§ **EXTRAIT FOURNI**:
Ou au pire, revente sur E-Bay pour se faire un peu d'argent. Y'en a peut être qui paieront une fortune pour 10 augmentations d'expérience ^^

----------


## Maximelene

Mouais, ça doit quand même rester une minorité.




> Ou au pire, revente sur E-Bay pour se faire un peu d'argent. Y'en a peut être qui paieront une fortune pour 10 augmentations d'expérience ^^


25€ cette édition sur eBay. C'est toujours ça de pris.  ::ninja::

----------


## Tynril

Si vous voulez faire dédicacer vos boites de GW2, on peut s'arranger.  ::ninja::

----------


## Maximelene

J'ai une collector, un artbook et un guide officiel à faire dédicacer (enfin, un des trois quoi). Un tel objet prendrait une place de choix dans ma vitrine, et toi tu deviendrais mon héros. Pour de vrai.

----------


## Lee Tchii

C'est 25 dollar par autographe, plus les frais de port  ::ninja::

----------


## Korbeil

> Une miniature canard  !!! 
> on s'y met ?


Moi j'approuve ! (et puis faut leur dire de rajouter le canard dans les emblèmes de guilde !)

----------


## Arkane Derian

> Si vous voulez faire dédicacer vos boites de GW2, on peut s'arranger.


Tu prends combien pour arranger un dîner avec Ree Soesbee ?

----------


## Maximelene

> Tu prends combien pour arranger un dîner avec Ree Soesbee ?


*Google*

J'attends moi aussi la réponse à cette question.  ::):

----------


## Maderone

Alors ouais, paf, direct, une rousse. Je te préviens, les rousses sont à moi ! (Et Max, éventuellement, s'il est gentil)

----------


## Tynril

Si tu viens de France pour la voir, ça fait un peu creeper quand même... Ou romantique, je sais pas. Essaie le mail avant de prendre les billets d'avion.  ::P: 

---------- Post added at 01h39 ---------- Previous post was at 01h38 ----------

En revanche, contre une certaine somme, je veux bien servir d'excuse.

"Je venais voir un excellent guildmate, je passais par hasard..."

 ::ninja::

----------


## Maximelene

Donc faut payer le billet d'avion, l'hôtel, le restau (notez l'ordre, hein, c'est important), et en plus l'intermédiaire ?  ::sad:: 

Ça fait un peu cher le rendez-vous, quand même.

----------


## Maderone

Nan mais t'as raison, Max. C'est trop cher, tu peux pas te permettre ça. (Et hop, un de moins dans la course).

----------


## Tynril

Ça garanti même pas le rendez-vous, en plus.

Mais c'est justement le poids de cette incertitude qui rend la chose romantique.  ::P:

----------


## Maximelene

"Bonjour, je suis venu de France juste pour vous rencontrer", ça devrait le faire pourtant, non ?

§ **EXERCICE PROPOSÉ 1**:
Dans la discussion du forum, reformulez plus brièvement le paragraphe qui commence par « J'ai une collector, un artbook » en gardant ses faits principaux.
§ **EXERCICE PROPOSÉ 2**:
Répondez aux questions suivantes d'après la discussion du forum.
(a) Selon Maximelene, quel est le prix de cette édition sur eBay ?
(b) D'après Lee Tchii, combien coûte un autographe ?
(c) Que conseille Tynril d'essayer avant de prendre les billets d'avion ?
§ **EXERCICE PROPOSÉ 3**:
Poursuivez la discussion du forum à la suite de son dernier message.

§ **DONNÉES RECUEILLIES**:
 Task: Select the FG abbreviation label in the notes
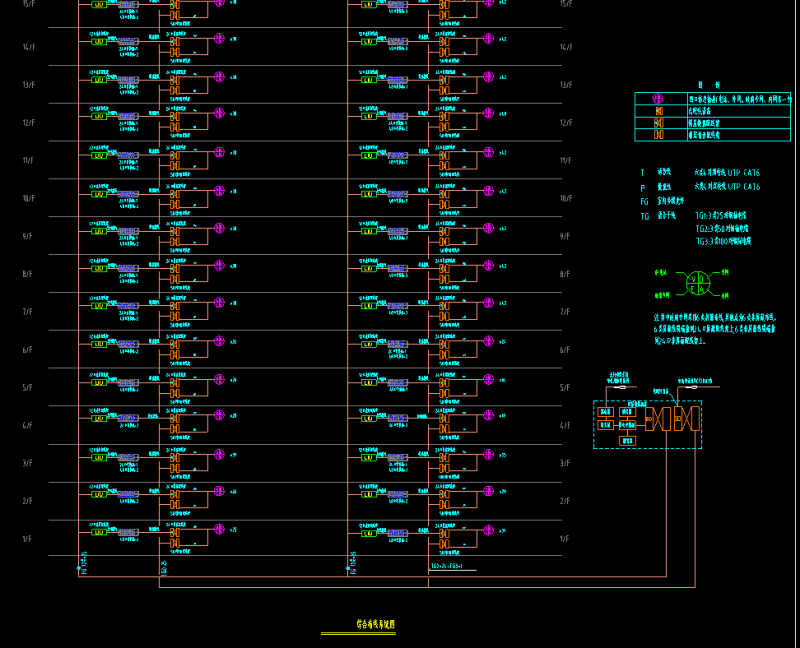click(644, 201)
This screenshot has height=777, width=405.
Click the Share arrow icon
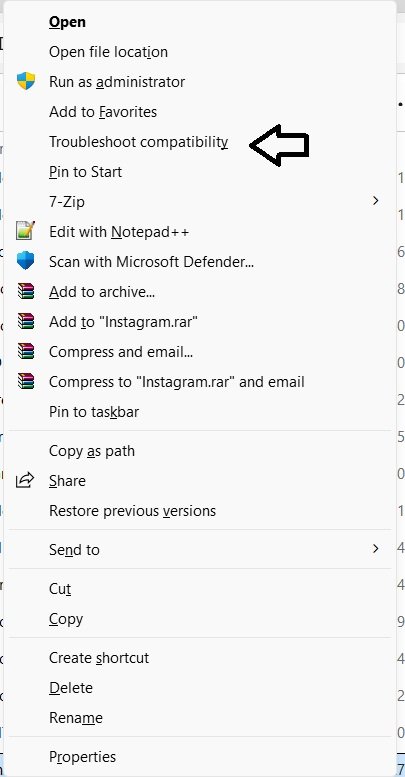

§ **RÉPONSE 1**:
Maximelene possède une collector, un artbook et un guide officiel, et souhaite faire dédicacer l'un des trois. L'objet dédicacé aurait une place de choix dans sa vitrine, et son interlocuteur deviendrait son héros.

§ **RÉPONSE 2**:
(a) Elle se vend 25 € sur eBay.
(b) Un autographe coûte 25 dollars, plus les frais de port.
(c) Tynril conseille d'essayer le mail.

§ **RÉPONSE 3**:
----------


## Bartinoob

Oui, et puis je suis sûr que l'intérieur des geôles américaines est le must-have d'une visite aux youèss  ::ninja::

----------


## Tatsu-Kan

> Si vous voulez faire dédicacer vos boites de GW2, on peut s'arranger.


Ouais, enfin si y'a que toi qui signe la boite...  ::P:

----------


## Lee Tchii

C'est marrant, je suis sûre qu'il voudrait bien plus manger avec moi qu'avec les deux poneys, je sais pas pourquoi  ::ninja::

----------


## Maximelene

De qui tu parles ?

----------


## Korbeil

> De qui tu parles ?


Deux "Animateurs" avec un pseudo qui commence par un "M" (au hasard)

----------


## Maximelene

Ma question concernait plutôt le "il". Vu qu'on parle d'une femme, j'ai un peu de mal à piger, et je me demande si Lee Tchii n'est pas à l'ouest.

----------


## Korbeil

> Ma question concernait plutôt le "il". Vu qu'on parle d'une femme, j'ai un peu de mal à piger, et je me demande si Lee Tchii n'est pas à l'ouest.


AH, peut-être Tynril ? ça se trouve LeeTchi nourrit un amour secret pour ce jeune monsieur !  ::o:

----------


## Lee Tchii

Il ne s'agissait pas de manger avec Tyntyn ?  ::o:

----------


## Maderone

Non, pas vraiment x), mais avec la jolie rousse qu'à nommé Arkane

----------


## Lee Tchii

Ah.
...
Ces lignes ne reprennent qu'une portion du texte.